Benjamin, the coordinator of the case at the Supreme Electoral Tribunal (TSE), laid out a damning portrait of systemic undeclared donations and bribes that he said had fatally undermined the election result in Latin America's biggest country.
"This is enough to invalidate the mandate," he said. The other six judges on the panel were to vote later today after making briefer presentations.
A guilty verdict could mean removing Temer from office and Congress having to pick a new interim president to serve the rest of his term to the end of 2018.
However, Brazilian analysts and media unanimously predicted that a 4-3 majority on the panel will vote to allow the 2014 election to stand, sparing Brazil the trauma of its second emergency change of leadership in just over a year.
Temer was only vice president when re-elected on the ticket of then president Dilma Rousseff in 2014. However, after the leftist leader was impeached by Congress in 2016 for breaking accounting rules, her conservative coalition partner Temer rose to the top.
The TSE has been in final deliberations since Tuesday and even if Temer is acquitted, the trial -- aired live on nationwide television -- has further hurt the already embattled president.
In addition to the election controversy, Temer faces a separate probe into alleged obstruction of justice -- yet another case related to the vast embezzlement and bribery scheme uncovered throughout Brazilian politics by the so- called "Car Wash" operation.
Temer's legal problems, on top of corruption probes opened against a third of his cabinet and many of his congressional allies, come just as Brazil is struggling to exit its worst recession in history.
Temer was taking comfort from the apparent direction the court is taking.

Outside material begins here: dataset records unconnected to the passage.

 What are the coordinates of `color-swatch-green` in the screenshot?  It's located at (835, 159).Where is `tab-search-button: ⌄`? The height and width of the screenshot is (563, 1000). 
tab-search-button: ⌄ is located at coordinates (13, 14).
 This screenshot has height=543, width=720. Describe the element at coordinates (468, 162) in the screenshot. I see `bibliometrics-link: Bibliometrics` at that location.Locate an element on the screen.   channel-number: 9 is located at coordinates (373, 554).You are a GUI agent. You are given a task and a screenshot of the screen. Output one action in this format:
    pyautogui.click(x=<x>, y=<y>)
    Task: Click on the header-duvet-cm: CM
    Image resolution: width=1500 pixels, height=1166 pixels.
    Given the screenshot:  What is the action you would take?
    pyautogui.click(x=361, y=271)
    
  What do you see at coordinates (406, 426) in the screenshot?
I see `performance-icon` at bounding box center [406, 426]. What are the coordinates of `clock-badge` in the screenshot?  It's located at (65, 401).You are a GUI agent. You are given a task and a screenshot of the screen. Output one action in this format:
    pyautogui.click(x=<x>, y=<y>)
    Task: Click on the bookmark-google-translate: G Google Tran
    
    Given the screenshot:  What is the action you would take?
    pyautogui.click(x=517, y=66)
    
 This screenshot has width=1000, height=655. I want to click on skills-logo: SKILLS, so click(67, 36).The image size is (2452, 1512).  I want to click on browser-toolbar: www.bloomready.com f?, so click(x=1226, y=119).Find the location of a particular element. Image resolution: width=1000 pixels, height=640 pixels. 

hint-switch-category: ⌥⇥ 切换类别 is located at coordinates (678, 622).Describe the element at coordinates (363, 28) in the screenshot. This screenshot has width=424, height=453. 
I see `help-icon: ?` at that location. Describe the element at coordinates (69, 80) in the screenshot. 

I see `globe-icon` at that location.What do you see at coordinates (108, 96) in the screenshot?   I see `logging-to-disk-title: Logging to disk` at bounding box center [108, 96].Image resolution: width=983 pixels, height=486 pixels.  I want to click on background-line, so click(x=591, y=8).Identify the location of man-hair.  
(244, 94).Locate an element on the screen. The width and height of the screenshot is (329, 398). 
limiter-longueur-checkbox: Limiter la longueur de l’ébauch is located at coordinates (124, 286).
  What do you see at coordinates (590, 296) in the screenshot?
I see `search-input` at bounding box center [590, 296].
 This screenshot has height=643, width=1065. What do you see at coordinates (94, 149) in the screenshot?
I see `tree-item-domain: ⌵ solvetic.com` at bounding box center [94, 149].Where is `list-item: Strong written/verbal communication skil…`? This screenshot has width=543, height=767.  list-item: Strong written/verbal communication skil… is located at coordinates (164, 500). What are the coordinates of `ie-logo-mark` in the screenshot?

"He is very serene, calm, confident that he has the best legal arguments and will be victorious," a presidential palace source told AFP, asking not to be named.
But whatever the court's verdict, Temer faces an equally serious threat from the probe into alleged obstruction of justice and corruption.
Prosecutor General Rodrigo Janot accuses Temer of having agreed to pay hush money to former lower house of Congress speaker Eduardo Cunha, who is in prison for corruption.
Temer says the central piece of evidence -- a secretly made audio recording of a conversation he had with a meatpacking industry tycoon -- was doctored.
Analysts say that if the TSE absolves Temer, Janot could respond by accelerating his legal assault with the filing of formal charges.
That would dramatically ramp up pressure on the unpopular president and his allies in Congress.
The presidency official told AFP that Temer was winning the overall struggle, even if he appears to face one new hurdle after the next.
"Everyone is speculating on the future. Every time he gets past one problem everyone says, 'But the real problem is the next one,'" the source said.